The Division Bench comprising Chief Justice Satish Chandra Sharma and Justice Subramonium Prasad further expressed displeasure over the one-page affidavit filed earlier on behalf of the PM-CARES Fund Trust, saying that the same was not detailed enough to justify the concerns raised in the petition.

The affidavit filed by the Under Secretary at PMO had stated that there was no control of either the Central Government, or the state government in the functioning of the PM CARES Trust.

The Centre was given four weeks to file a detailed reply in the matter.

The Court then fixed September 16 as the next date of hearing.

Senior Advocate Shyam Divan, arguing for PIL petitioner Samyak Gangwal, submitted that the fund was nothing but State within the meaning of Constitution of India and that any fund created by constitutional functionaries cannot be contracted out of the Constitution of India.

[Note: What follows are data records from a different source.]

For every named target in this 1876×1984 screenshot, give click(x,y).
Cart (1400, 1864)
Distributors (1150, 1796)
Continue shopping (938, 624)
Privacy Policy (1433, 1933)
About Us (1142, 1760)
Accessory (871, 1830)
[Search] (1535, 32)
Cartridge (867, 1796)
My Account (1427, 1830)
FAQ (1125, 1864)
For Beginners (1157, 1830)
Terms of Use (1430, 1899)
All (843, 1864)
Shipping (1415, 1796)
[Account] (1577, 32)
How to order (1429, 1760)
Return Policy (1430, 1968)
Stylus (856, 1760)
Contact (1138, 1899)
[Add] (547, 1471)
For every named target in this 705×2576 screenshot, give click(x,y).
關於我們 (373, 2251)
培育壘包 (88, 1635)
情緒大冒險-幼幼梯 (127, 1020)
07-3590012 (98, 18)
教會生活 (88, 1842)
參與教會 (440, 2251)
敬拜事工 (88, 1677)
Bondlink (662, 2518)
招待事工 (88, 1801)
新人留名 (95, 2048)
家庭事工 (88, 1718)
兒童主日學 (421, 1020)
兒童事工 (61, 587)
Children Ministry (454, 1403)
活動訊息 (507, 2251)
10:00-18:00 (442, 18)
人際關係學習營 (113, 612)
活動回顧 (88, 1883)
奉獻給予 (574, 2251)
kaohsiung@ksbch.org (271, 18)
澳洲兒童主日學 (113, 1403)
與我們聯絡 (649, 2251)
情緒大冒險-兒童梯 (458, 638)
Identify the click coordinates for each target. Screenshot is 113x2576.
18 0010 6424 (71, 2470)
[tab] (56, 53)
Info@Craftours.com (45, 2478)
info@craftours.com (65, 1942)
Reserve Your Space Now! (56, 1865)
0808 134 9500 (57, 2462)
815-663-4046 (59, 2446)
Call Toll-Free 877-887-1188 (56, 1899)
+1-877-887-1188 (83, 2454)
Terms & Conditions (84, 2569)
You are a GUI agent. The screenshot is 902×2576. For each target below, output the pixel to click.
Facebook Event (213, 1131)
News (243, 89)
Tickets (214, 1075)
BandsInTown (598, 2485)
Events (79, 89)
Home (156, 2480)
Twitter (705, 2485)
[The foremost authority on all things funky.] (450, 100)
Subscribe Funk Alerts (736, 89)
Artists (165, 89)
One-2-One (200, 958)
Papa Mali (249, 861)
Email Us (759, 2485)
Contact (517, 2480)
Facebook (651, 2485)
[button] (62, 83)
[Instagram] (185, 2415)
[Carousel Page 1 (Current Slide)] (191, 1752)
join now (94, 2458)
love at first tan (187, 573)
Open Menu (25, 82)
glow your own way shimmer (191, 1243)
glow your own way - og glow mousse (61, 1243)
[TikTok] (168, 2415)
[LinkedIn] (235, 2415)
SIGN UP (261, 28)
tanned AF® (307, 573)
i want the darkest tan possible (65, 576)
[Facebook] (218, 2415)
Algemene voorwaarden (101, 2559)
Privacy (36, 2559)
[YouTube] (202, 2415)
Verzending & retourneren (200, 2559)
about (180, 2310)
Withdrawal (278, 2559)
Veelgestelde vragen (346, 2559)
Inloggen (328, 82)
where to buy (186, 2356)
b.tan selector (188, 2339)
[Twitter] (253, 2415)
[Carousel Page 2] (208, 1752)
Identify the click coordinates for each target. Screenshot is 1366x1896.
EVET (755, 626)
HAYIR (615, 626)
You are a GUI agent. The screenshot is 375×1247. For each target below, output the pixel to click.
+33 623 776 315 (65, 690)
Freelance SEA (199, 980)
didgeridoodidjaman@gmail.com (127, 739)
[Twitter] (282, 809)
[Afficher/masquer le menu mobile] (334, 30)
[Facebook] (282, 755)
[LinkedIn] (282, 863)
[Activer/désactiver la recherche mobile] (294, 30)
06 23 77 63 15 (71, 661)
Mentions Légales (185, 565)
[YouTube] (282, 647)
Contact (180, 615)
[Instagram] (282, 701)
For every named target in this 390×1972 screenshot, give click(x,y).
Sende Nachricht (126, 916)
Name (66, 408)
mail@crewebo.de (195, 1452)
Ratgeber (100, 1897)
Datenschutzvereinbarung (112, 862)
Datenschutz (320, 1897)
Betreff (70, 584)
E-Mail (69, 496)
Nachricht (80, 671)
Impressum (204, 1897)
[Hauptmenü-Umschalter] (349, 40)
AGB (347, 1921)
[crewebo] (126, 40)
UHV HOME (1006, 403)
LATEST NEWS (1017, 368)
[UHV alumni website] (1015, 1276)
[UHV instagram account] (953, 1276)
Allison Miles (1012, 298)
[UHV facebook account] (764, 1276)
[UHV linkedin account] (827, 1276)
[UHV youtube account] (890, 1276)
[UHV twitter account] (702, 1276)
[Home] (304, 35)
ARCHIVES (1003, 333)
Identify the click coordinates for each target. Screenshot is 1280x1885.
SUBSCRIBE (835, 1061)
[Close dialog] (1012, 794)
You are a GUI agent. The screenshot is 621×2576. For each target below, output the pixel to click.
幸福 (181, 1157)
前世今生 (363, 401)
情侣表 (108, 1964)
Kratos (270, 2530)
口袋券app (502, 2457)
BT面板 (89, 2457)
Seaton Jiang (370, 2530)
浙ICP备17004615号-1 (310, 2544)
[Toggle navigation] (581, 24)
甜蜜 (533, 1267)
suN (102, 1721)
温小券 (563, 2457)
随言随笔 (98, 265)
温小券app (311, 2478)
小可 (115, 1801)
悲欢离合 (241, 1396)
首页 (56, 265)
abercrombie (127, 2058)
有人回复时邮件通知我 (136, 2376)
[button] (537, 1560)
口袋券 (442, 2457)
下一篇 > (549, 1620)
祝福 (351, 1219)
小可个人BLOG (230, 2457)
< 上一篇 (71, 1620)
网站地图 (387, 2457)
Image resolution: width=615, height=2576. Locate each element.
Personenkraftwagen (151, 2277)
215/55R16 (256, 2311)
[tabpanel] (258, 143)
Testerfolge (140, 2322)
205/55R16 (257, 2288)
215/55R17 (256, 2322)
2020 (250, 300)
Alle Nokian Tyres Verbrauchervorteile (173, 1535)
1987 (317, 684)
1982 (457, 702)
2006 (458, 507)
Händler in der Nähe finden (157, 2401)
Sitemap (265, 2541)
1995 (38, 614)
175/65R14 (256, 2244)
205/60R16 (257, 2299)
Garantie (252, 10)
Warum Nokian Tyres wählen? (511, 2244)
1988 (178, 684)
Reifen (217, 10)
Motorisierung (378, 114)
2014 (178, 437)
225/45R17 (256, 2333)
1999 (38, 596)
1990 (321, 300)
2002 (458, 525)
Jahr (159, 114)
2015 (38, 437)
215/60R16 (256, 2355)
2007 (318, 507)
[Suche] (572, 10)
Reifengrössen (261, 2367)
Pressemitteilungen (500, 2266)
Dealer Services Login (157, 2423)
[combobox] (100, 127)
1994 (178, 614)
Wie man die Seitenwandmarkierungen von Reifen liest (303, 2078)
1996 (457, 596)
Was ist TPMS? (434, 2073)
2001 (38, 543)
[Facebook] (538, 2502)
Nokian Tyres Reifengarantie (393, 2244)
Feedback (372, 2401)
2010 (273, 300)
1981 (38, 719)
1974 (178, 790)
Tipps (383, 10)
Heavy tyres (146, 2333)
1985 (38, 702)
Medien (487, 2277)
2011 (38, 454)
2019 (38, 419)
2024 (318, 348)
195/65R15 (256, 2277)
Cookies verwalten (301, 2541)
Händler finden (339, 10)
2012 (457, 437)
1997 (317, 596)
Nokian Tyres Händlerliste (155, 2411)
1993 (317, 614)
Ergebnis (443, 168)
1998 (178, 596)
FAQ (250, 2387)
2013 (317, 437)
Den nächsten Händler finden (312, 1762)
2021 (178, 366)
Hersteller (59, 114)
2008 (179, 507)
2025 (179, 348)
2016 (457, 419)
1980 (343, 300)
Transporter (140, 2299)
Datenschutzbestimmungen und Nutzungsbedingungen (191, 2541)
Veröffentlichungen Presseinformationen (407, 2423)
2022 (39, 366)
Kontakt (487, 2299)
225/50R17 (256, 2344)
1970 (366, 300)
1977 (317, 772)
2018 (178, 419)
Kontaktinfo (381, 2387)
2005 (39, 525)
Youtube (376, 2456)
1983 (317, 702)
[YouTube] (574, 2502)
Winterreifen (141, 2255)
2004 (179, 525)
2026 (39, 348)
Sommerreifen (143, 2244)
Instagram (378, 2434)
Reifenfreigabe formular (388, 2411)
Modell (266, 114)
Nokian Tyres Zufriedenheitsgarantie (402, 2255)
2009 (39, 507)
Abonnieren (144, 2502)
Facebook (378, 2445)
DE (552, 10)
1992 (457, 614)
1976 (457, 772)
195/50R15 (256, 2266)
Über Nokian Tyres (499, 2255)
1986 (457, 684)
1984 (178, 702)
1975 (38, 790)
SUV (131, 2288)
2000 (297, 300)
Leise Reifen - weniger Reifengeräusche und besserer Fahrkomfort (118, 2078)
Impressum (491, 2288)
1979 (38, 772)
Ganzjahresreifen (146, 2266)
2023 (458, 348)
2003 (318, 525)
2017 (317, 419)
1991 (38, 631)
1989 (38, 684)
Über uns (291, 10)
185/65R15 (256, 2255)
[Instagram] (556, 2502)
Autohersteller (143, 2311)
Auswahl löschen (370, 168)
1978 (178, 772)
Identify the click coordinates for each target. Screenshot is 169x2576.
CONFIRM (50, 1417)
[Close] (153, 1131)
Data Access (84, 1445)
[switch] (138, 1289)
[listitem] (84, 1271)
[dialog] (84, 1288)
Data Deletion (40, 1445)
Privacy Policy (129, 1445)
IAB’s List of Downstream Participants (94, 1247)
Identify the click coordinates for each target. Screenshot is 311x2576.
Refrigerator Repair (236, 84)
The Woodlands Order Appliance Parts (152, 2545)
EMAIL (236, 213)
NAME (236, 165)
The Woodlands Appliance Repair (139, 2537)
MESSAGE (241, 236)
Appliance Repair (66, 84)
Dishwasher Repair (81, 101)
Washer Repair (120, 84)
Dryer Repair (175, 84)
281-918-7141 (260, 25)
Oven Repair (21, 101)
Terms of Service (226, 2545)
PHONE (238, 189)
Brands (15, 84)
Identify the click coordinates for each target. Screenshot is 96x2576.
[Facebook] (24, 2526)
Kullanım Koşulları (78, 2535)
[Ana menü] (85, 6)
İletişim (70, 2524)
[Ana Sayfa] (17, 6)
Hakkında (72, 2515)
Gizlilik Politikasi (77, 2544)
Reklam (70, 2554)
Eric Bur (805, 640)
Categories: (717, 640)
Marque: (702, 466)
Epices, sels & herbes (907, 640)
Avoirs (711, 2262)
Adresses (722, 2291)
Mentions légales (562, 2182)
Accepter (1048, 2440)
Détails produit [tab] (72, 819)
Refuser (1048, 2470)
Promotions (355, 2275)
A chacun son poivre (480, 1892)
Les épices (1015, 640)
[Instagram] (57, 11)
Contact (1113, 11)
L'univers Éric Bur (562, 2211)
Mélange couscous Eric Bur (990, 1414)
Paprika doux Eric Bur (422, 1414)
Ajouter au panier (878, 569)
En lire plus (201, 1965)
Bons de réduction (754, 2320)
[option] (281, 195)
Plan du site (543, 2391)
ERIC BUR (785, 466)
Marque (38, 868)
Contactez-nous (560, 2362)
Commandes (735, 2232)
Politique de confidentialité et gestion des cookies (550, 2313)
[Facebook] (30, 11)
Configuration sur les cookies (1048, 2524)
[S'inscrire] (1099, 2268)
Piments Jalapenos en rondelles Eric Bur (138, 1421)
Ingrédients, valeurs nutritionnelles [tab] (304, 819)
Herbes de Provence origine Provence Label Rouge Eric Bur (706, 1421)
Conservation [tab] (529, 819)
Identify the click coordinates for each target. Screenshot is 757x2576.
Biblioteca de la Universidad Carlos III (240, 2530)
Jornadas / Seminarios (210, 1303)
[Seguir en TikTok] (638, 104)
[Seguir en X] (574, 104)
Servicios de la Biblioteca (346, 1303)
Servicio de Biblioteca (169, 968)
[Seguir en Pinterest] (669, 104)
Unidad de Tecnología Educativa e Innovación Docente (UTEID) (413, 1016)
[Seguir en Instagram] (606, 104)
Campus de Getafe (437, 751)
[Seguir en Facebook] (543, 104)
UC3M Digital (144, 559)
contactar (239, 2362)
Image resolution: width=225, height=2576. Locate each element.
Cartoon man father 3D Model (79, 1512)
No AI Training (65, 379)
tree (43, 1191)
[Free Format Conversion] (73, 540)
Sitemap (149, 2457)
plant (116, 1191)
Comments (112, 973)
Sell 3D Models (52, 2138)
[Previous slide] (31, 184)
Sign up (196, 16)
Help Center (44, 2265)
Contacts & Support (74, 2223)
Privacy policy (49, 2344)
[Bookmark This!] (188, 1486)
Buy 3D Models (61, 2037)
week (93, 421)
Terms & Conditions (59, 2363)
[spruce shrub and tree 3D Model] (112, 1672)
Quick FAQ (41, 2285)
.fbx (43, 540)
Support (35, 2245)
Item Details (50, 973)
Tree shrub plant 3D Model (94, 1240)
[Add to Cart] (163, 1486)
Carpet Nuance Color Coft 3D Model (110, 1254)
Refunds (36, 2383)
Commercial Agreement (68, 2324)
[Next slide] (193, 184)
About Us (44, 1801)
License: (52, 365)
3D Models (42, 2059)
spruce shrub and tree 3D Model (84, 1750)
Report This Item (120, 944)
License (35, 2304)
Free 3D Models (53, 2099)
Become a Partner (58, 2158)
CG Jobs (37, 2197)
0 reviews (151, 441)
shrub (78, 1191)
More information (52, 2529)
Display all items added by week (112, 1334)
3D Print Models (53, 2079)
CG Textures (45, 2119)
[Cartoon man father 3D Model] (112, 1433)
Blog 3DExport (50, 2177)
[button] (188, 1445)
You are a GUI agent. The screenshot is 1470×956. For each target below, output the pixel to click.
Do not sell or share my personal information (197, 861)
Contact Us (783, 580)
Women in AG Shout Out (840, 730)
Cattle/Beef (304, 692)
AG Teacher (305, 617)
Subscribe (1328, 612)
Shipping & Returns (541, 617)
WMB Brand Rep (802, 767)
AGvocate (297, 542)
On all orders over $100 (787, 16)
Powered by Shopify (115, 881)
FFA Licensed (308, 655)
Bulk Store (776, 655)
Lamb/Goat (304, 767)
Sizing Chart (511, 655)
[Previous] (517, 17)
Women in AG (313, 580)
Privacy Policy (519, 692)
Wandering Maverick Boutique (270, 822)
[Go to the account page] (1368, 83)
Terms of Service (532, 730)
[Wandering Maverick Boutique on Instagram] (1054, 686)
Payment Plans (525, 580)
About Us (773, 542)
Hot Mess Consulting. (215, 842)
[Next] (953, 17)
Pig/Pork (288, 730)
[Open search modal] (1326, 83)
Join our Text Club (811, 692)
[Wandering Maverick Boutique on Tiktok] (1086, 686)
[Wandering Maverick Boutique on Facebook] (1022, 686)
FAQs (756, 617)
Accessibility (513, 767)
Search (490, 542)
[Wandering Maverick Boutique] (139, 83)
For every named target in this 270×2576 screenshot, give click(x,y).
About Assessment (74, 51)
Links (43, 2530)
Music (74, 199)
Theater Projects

He said that if the Prime Minister wished to settle an institution, he may do so, however, the same has to be within the umbrella of the State.

Divan also argued that the Fund was destructive of good governance and may lead to many problems in the future.

He sought declaration of the PM CARES Fund as a State. This, he said, would attract consequential directions for: (i) disclosing the Fund’s audit reports periodically; (ii) disclosing the Fund’s quarterly details of donations received, utilization thereof and resolutions on expenditure of donations.
In the alternative, it was contended that in case PM CARES Fund was not a State under Article 12, then: (i) Centre should widely publicise that PM CARES was not a Government owned fund; (ii) PM CARES Fund should be restrained from using “PM” in its names/ website; iii) PM CARES Fund should be restrained from using the State Emblem; (iv) PM CARES Fund should be restrained from using the domain name “gov” in its wwebsite; (v) PM CARES Fund should be restrained from using PM’s Office as its official address; (vi) Centre should not extend any Secretarial Support to the funds.


On the other hand, the PM CARES Fund has objected to maintainability of the petition, stating that alternative statutory remedies were available to the petitioner under the RTI Act, 2005.

On merits, the Fund reiterated that it was not “public authority” within the meaning of Section 2(h) of the RTI Act as the mandatory statutory requirements of the provision were not in existence.

The Trust functioned with transparency and its funds were audited by an auditor, a Chartered Accountant drawn from the the panel prepared by the Comptroller and Auditor General of India, noted the Fund.

The Supreme Court had earlier observed that there was no occasion for audit of PM CARES Fund by the Comptroller & Auditor General of India, as it was a public charitable trust.